Uncertainty-Aware Gradient Signal-to-Noise Data Selection for Instruction Tuning
Zhihang Yuan, Chengyu Yue, Long Huang, Litu Ou, Lei Shi
TL;DR
Instruction tuning datasets are large, noisy, and redundant, making full-data fine-tuning costly. GradFiltering introduces an uncertainty-aware, gradient-based data selection framework that uses a LoRA ensemble on a frozen backbone and a small GPT-2 proxy to compute per-example gradients, summarized as the Gradient Signal-to-Noise Ratio (G-SNR). By combining early-to-late gradient drops with ensemble disagreement, G-SNR ranks data points in an objective-agnostic way and yields high-quality subsets that often match or exceed full-data performance while converging faster. Empirical results on Alpaca and Alpaca-GPT4 with LLaMA-2 backbones show robust gains over random and strong baselines, with human judgments corroborating the improvements, highlighting the practical impact for scalable instruction tuning.
Abstract
Instruction tuning is a standard paradigm for adapting large language models (LLMs), but modern instruction datasets are large, noisy, and redundant, making full-data fine-tuning costly and often unnecessary.
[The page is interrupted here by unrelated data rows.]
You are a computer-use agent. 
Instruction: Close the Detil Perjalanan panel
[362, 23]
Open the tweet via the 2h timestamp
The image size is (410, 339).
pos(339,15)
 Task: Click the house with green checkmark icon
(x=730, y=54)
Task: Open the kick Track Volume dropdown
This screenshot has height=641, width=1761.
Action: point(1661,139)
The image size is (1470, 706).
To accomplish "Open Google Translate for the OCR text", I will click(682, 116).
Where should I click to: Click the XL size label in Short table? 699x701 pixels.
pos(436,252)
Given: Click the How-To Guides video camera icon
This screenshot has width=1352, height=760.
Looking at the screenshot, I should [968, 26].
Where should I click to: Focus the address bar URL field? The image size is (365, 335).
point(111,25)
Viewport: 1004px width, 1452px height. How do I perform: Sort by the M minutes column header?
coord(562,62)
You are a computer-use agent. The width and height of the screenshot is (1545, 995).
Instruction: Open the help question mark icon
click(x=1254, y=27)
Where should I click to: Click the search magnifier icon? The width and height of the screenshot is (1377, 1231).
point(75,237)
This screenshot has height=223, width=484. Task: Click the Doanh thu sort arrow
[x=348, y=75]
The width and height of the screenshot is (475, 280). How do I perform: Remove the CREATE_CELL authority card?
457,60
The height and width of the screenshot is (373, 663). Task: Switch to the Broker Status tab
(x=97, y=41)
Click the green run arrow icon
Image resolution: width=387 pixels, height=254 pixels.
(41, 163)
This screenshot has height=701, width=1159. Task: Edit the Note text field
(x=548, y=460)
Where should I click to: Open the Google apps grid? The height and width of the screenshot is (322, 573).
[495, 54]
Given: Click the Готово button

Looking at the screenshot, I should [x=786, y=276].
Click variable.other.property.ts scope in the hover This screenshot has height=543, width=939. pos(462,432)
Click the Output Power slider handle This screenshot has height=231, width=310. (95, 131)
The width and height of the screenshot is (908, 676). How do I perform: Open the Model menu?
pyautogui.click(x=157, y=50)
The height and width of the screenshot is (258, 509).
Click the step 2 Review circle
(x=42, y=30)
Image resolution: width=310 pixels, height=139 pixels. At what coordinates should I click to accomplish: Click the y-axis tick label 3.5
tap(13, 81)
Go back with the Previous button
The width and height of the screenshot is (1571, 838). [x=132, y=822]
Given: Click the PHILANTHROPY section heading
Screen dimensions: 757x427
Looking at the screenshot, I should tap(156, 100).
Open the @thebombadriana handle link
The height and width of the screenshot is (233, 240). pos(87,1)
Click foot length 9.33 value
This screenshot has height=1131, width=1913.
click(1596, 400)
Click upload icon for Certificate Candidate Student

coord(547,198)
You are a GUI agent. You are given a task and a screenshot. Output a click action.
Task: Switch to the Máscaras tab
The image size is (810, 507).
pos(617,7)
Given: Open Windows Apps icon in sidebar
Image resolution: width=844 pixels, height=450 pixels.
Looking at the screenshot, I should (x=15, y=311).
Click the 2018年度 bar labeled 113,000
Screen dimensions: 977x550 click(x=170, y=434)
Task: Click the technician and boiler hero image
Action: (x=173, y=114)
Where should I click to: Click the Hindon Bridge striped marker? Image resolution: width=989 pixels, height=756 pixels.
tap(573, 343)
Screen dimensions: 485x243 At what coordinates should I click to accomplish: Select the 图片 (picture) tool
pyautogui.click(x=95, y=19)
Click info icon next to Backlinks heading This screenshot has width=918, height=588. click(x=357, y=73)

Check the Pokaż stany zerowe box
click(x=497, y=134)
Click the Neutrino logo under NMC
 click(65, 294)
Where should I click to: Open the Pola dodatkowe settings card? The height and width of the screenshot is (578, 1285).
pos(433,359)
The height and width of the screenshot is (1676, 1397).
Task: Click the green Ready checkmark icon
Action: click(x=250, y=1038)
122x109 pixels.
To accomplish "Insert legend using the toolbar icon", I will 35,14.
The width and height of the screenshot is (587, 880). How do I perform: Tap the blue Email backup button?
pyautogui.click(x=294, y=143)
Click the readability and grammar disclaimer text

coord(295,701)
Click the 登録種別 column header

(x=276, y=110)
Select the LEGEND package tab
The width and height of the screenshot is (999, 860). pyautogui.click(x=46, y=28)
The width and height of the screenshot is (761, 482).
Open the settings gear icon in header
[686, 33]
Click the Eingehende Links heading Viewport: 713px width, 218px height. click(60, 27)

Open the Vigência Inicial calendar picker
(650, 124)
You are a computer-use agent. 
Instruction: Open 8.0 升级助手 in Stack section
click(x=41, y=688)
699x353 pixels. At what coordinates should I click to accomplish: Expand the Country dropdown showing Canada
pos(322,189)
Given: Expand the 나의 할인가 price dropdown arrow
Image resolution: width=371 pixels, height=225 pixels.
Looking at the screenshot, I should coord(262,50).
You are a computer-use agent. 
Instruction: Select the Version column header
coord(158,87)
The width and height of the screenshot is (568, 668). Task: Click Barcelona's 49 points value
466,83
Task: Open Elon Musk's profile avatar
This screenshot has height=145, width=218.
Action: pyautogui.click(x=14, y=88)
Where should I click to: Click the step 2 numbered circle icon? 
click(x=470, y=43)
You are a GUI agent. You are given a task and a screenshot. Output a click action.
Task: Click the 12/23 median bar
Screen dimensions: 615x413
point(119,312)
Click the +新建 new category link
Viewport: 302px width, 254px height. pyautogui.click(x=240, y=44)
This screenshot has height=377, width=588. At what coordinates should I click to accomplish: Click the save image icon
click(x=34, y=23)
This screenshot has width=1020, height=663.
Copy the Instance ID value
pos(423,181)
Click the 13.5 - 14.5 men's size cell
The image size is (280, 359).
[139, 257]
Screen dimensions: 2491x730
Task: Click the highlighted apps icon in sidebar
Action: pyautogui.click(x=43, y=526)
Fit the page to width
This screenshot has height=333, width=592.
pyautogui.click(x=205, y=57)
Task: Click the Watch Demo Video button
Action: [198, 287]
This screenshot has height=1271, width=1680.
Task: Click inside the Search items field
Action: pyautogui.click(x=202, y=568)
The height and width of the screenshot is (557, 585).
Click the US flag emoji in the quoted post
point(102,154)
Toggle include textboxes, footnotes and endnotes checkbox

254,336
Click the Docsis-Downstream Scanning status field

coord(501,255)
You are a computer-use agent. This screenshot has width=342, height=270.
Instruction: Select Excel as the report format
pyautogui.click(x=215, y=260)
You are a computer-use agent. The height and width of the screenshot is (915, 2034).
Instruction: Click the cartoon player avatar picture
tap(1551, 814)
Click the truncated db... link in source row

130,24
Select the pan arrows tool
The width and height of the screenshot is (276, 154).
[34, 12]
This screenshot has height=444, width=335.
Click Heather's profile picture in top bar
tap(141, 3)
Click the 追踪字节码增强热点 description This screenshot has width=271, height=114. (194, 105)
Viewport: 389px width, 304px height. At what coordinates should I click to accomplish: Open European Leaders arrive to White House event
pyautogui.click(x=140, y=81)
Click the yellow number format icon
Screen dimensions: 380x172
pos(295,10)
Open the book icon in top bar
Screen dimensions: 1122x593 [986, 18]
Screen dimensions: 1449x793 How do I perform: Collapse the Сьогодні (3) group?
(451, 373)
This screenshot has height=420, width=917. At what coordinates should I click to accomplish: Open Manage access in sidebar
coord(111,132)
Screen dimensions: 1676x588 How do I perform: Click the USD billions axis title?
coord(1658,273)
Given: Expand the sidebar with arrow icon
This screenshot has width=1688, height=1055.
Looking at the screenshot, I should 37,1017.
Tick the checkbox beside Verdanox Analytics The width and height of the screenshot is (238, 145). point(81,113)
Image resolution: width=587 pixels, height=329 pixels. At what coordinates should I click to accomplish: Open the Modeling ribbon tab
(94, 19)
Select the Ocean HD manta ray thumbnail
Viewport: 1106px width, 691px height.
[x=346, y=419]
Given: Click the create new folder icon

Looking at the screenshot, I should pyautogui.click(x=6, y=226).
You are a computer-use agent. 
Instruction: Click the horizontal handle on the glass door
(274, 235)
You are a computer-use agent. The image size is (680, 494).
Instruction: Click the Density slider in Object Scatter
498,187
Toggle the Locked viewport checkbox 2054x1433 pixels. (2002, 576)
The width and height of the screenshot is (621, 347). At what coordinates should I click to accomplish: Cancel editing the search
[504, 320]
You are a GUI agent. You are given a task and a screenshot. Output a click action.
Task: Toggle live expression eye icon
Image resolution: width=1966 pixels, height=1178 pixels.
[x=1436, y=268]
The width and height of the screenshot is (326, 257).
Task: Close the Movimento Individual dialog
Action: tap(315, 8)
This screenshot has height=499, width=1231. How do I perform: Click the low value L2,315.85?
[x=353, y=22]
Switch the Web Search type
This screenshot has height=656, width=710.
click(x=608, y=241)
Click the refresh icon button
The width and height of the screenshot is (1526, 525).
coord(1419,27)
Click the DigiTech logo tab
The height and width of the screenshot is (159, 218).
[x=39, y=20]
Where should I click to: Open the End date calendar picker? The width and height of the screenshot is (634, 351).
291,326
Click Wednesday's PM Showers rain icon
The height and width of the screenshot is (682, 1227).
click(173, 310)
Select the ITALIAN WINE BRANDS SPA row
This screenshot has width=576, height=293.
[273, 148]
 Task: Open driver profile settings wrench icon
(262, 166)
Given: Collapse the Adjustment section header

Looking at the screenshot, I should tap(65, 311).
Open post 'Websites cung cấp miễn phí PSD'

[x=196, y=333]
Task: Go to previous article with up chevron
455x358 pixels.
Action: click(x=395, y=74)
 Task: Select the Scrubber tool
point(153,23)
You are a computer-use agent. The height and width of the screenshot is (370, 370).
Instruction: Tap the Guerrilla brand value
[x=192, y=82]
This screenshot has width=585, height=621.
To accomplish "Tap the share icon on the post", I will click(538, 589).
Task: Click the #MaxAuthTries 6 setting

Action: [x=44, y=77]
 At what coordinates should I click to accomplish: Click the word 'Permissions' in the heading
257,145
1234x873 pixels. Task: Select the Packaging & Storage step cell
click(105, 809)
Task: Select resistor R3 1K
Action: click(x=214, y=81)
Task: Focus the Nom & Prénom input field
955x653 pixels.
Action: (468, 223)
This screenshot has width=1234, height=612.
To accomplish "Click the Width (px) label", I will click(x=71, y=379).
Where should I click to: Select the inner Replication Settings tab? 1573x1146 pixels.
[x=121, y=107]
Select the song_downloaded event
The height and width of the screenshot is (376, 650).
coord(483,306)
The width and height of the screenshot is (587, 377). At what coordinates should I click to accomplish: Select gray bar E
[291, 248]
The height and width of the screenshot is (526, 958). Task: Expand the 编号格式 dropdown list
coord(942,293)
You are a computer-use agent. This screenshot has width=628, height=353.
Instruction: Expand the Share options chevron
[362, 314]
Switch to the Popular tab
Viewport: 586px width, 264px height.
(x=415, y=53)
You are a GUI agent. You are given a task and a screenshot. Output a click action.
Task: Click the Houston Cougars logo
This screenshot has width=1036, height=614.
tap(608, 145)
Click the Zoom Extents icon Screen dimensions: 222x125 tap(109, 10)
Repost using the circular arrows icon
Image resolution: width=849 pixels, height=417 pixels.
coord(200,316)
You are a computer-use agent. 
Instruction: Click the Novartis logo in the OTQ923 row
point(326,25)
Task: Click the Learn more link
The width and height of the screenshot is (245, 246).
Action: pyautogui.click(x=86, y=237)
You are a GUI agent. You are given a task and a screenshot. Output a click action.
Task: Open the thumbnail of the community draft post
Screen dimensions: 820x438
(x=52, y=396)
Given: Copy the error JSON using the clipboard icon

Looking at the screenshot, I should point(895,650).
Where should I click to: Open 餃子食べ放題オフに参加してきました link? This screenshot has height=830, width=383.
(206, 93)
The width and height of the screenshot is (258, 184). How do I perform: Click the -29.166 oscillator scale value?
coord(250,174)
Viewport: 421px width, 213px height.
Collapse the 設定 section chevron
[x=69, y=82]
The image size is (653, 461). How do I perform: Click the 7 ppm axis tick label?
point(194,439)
Existing data selection methods either build expensive gradient datastores or assign static scores from a weak proxy, largely ignoring evolving uncertainty, and thus missing a key source of LLM interpretability. We propose GRADFILTERING, an objective-agnostic, uncertainty-aware data selection framework that utilizes a small GPT-2 proxy with a LoRA ensemble and aggregates per-example gradients into a Gradient Signal-to-Noise Ratio (G-SNR) utility. Our method matches or surpasses random subsets and strong baselines in most LLM-as-a-judge evaluations as well as in human assessment. Moreover, GRADFILTERING-selected subsets converge faster than competitive filters under the same compute budget, reflecting the benefit of uncertainty-aware scoring.